I love the simplicity and elegance of mathematical equations. Mathematics applied to physics is like a language, you are bound to follow some rules, but it is not as rigid as you may think. There is a degree of unexpectedness, you need to assume that anything is possible. I write equations that can solve scientific challenges. Almost two decades ago, a colleague asked me to help her find a way to process and understand the images she had acquired using non-synchrotron radiation X-rays. I came up with a method to enhance her excellent data. I didn’t think much more about it, but then in the last 8 or so years the method really took off. I had absolutely no idea to what extent the synchrotron radiation community was using the method worldwide, but for them it’s as though the beam is thousands of times brighter, and the acquisition time is drastically reduced. I still find it slightly bewildering and I think there has been an element of luck in this success. I am a low-tech guy, I just need a blackboard and some chalk in my job, and it’s amusing that what I am doing serves for high-tech experiments.
I quit my paid university job over two years ago because I felt I was not evolving any more. Today I am still doing mathematical physics, but entirely on my own terms. I have total freedom and am quite at ease with uncertainty.
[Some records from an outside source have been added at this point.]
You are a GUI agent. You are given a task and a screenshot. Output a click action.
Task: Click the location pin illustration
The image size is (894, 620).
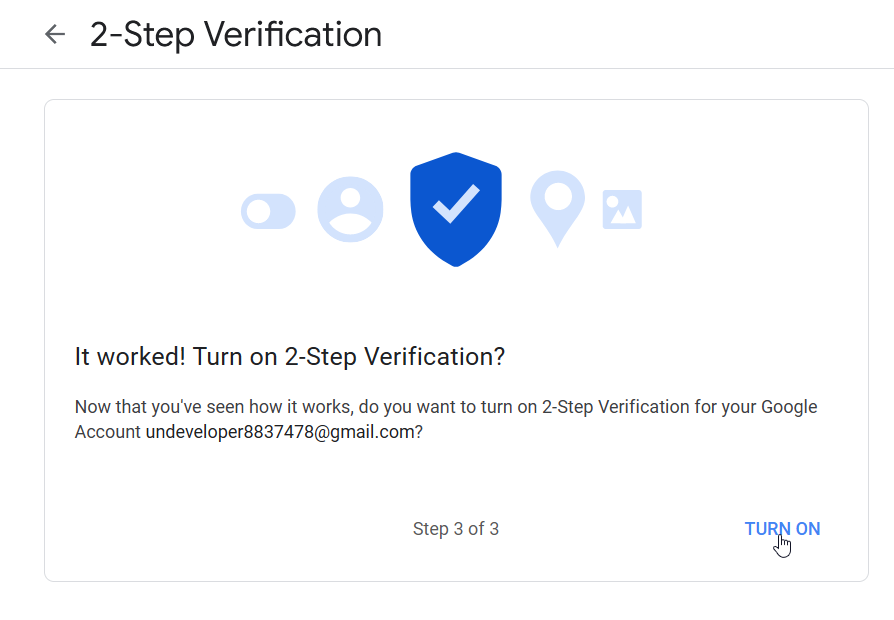pos(557,206)
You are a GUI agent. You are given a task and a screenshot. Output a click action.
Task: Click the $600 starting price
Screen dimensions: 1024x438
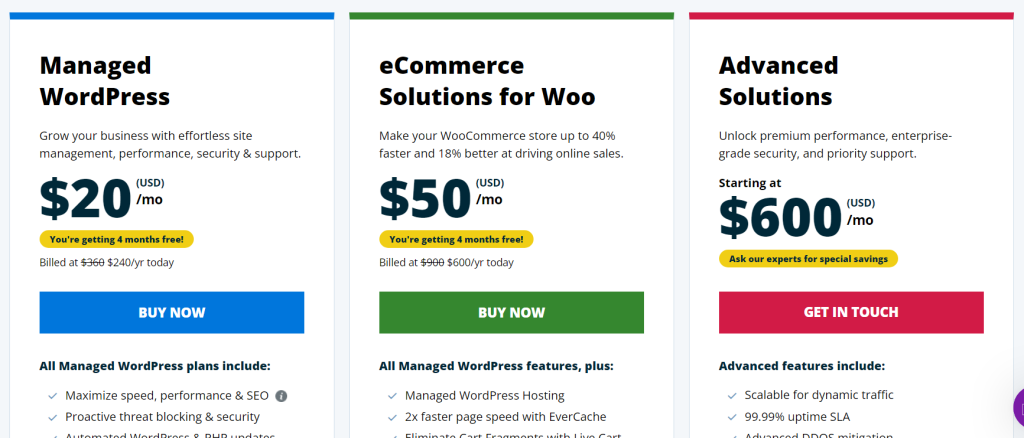(780, 219)
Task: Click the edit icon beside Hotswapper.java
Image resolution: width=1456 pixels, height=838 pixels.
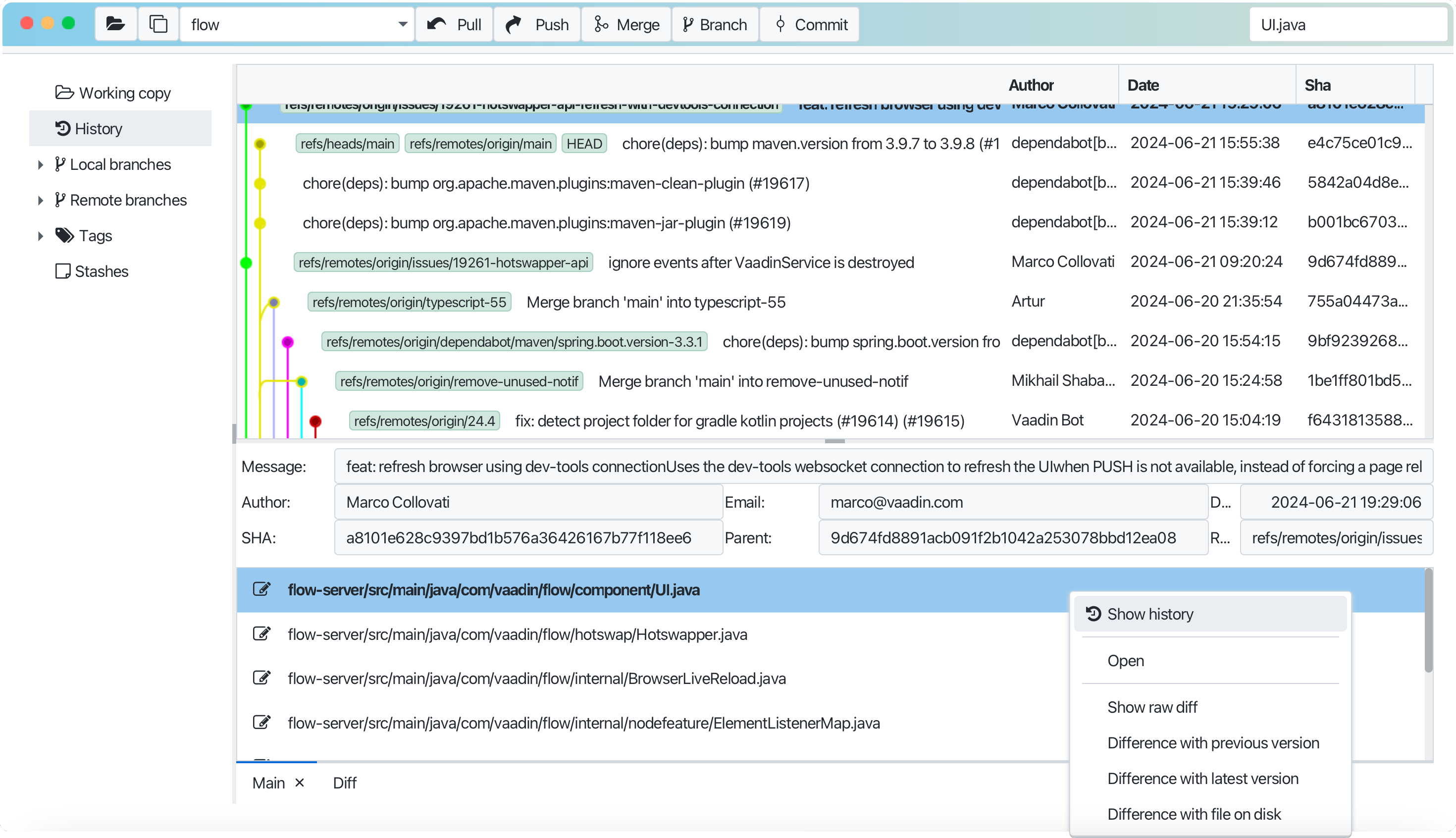Action: 262,634
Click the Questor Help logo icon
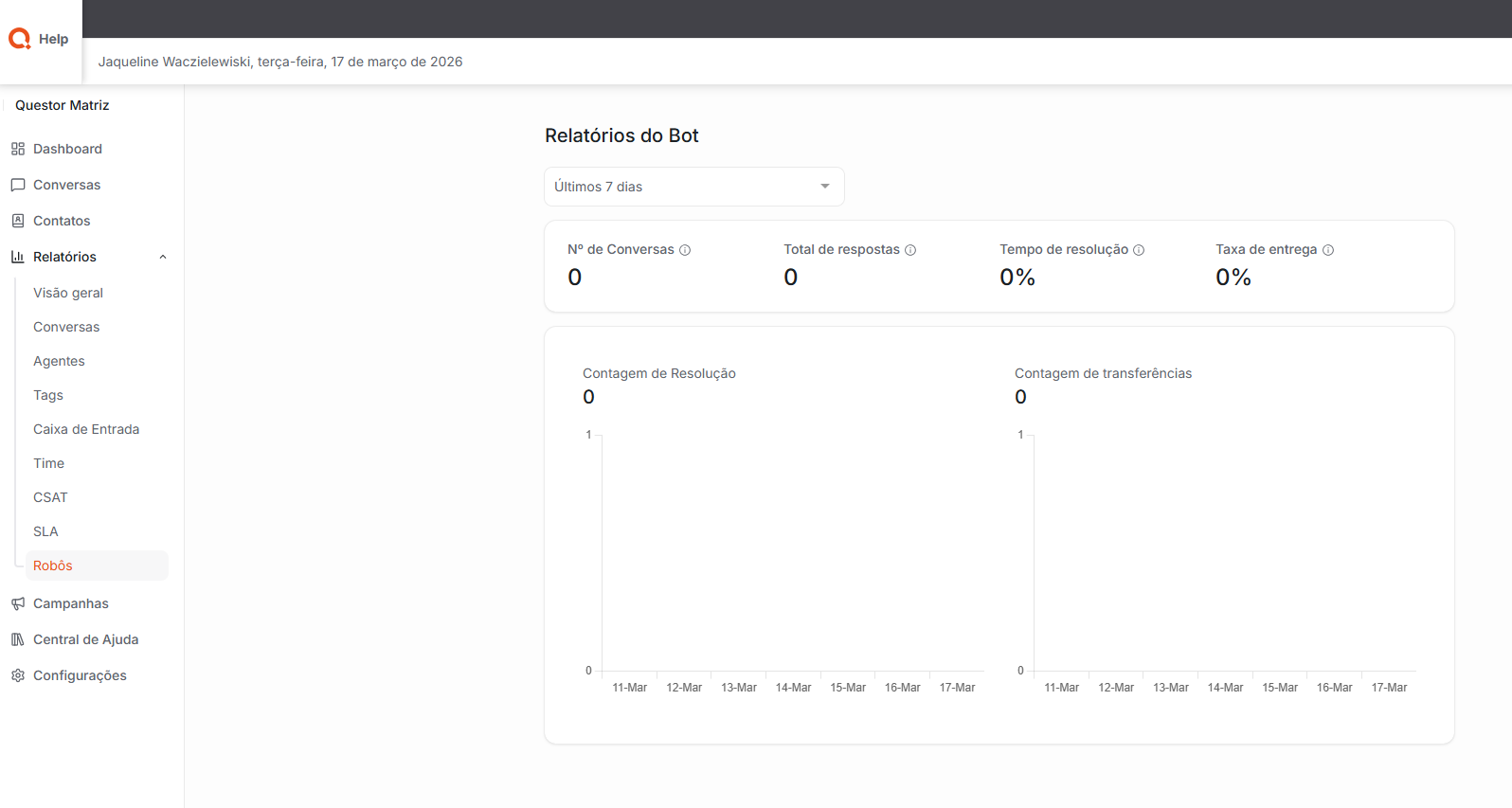 point(20,39)
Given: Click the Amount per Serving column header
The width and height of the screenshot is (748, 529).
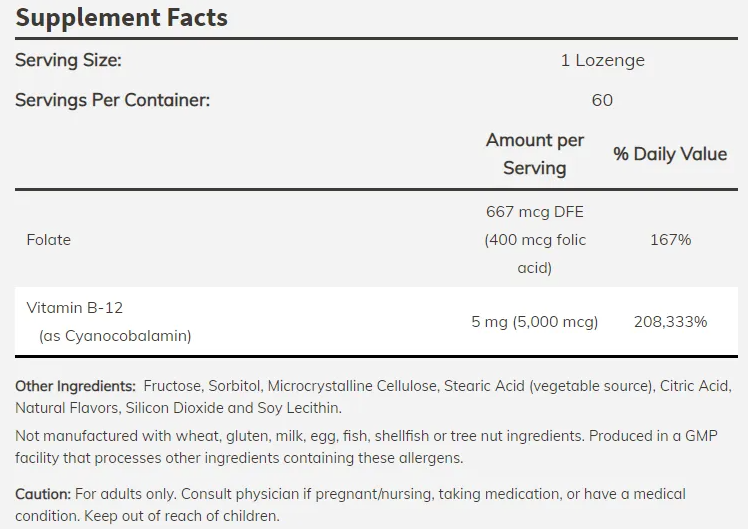Looking at the screenshot, I should tap(535, 154).
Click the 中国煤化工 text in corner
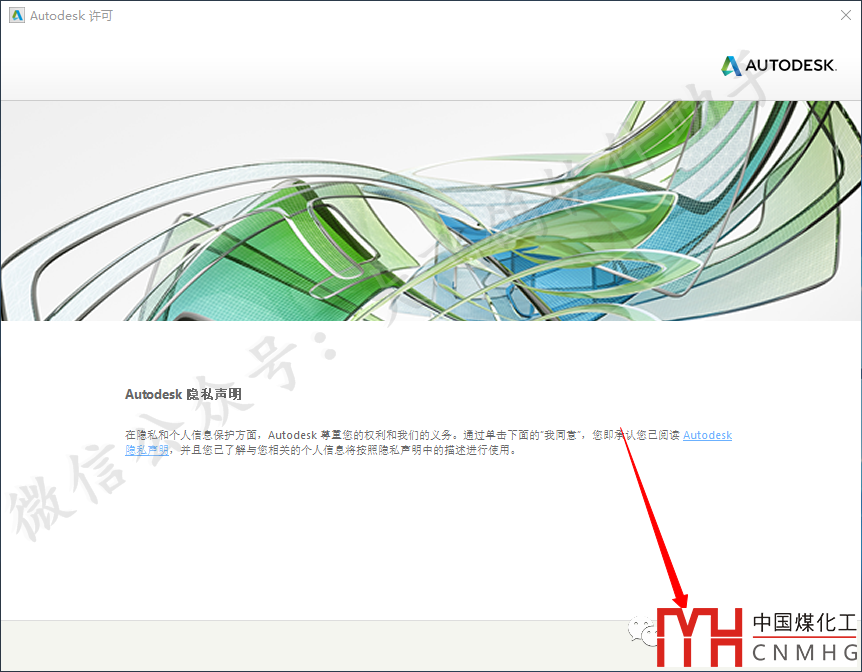Screen dimensions: 862x672 coord(804,622)
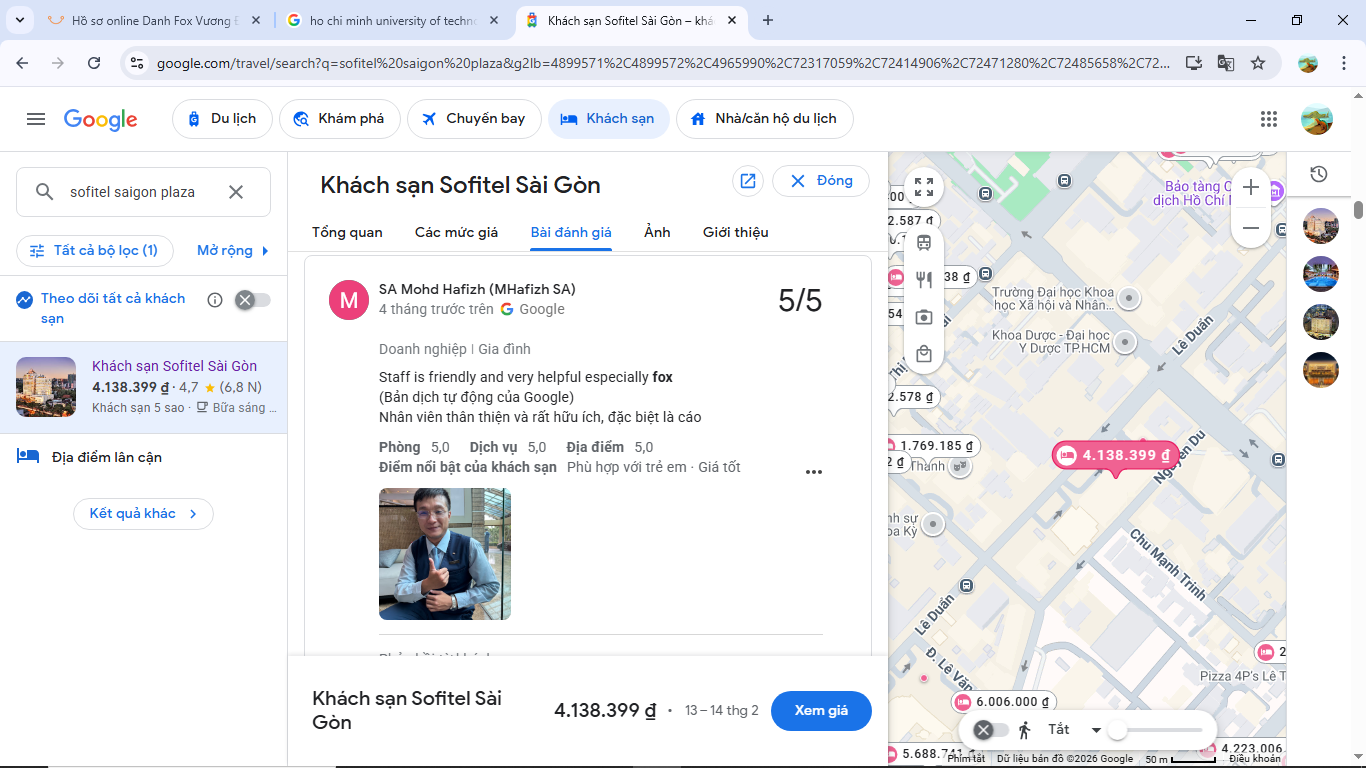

Mathematics at a certain age can sometimes become less creative and complacent. I´d like to think that if I get to that point I would have the courage to walk away instead of being a travesty of what I was. After all, innovation is, to a degree, subversive, to go against convention.”
David Paganin is the author of the Paganin method for 3D X-ray imaging. He is an adjunct professor at Monash University in Australia where he taught theoretical physics and still carries out research.